Zadyszka deweloperów - czekają z inwestycjami

Polacy mogą kupić 150 - 160 tys. nowych mieszkań rocznie. Na więcej przez kilka najbliższych lat nie będzie ich stać. A na rynku wciąż brakuje co najmniej 1,5 miliona lokali - pisze ?Rzeczpospolita?.

Firmy budowlane często mimo posiadania pozwoleń nie rozpoczynają budowy. Czasami bo nie mają generalnego wykonawcy albo wolą poczekać, bo wybudowane mieszkania byłyby zbyt drogie i nie opłaca się rozpoczynanie inwestycji.

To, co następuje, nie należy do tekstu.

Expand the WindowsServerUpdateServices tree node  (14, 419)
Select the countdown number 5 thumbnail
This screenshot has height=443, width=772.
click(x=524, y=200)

Polacy, którzy nie kupili lokum przed lub czasie mieszkaniowej gorączki dzisiaj często przestali spełniać kryteria bankowe i nie będą mogli otrzymać kredytu. Dlatego nie nie można się spodziewać ogromnej liczby oddanych mieszkań w 2008 i 2009 roku - informuje "Rzeczpospolita".

Deweloperzy wybudowali w ciągu dziewięciu miesięcy 29,4 tys. mieszkań, z czego ponad połowa w sześciu wielkich miastach. Reszta kraju dalej jest pozbawiona szans na własny dach nad głową, bo nie ma polityki mieszkaniowej - uważają eksperci pytani przez "Rz".

Rynek trafił na barierę popytu, ale według ekspertów to tymczasowa zadyszka. Rynek pracy stabilizuje się, dochody Polaków rosną. W dorosłe życie wchodzi właśnie pokolenie wyżu demograficznego z 1981 roku. Wyjaśniła się sytuacja z niższym VAT, co było dla deweloperów niewiadomą. Ważnymi czynnikiami będą: poziom stóp procentowych oraz kursy walutowe. Zwłaszcza franka szwajcarskiego.